Digital Shadows has released its Compromised Credentials research paper which analysed the largest 1,000 companies listed on the Forbes Global 2000.
The report found that 97 percent of those companies, spanning all businesses sectors and geographical regions, had leaked credentials publicly available online, many of them from third-party breaches. Credentials for over 5.5 million employees of the world’s largest companies have been found online, as large-scale data leaks become the norm according to the report. The top breaches were from social media platforms with LinkedIn, MySpace and Tumblr breaches being responsible for a respective 30 percent, 21 percent and eight percent of the total credentials.
The report revealed that the most affected country in the Middle East – with over 15,000 leaked credentials was the UAE. Saudi Arabia (3360), Kuwait (203) followed by Qatar (99) made up the rest of the list. This figure is relatively small as compared to the global figure due to the lower percentage of organisations that reside in the Middle East.
In the Middle East, organisations in the Technology industry were far more exposed than any other, dwarfing financial services, oil & gas and chemicals.
“The world used to be about your perimeters and your network. Recently there have been shifts as a result of social media, cloud and mobile. Which means that quite often, when information is getting online, it’s not from the company; it’s from a third party like a contractor somewhere in the company’s supply chain.

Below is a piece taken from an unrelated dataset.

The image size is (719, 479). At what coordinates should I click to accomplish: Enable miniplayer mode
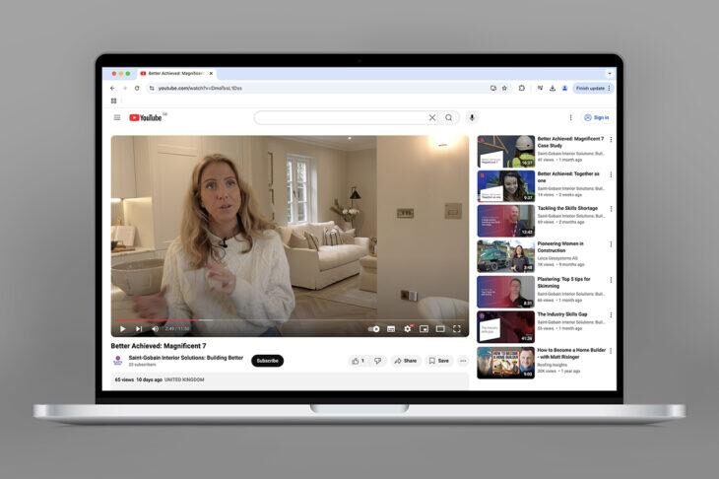pyautogui.click(x=425, y=329)
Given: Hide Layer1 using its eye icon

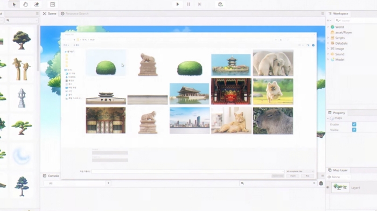Looking at the screenshot, I should (x=327, y=187).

Data breaches are no longer an aberration; they are the norm. With credentials for over 5.5 million employees of the world’s largest companies having been found online and with 97 percent of the top 1,000 companies suffering from credential compromise, it is clear that, irrespective of size, industry or geography, the vast majority of organisations have credentials exposed online. Compromised credentials hold significant value for cybercriminals as the information can be used for botnet spam lists, extortion attempts, spear-phishing and account takeover,” said Chris Brown, Digital Shadows VP EMEA and APJ.
The report also revealed that it is not quite as simple as organisations just resetting their passwords. Password resets can cause a lot of friction for organisations and so it’s necessary for IT departments first need to figure out whether the information stolen from a breach is unique, re-posted, or outdated information. 10 per cent of the 5 million leaked credentials in the report were actually duplicates which can cause even more confusion for an organisation that has suffered a breach. In order for organisations to prepare themselves for the inevitable data breach they need to first understand the impact of a breach and what they can do to prepare their employees and business for credential compromise.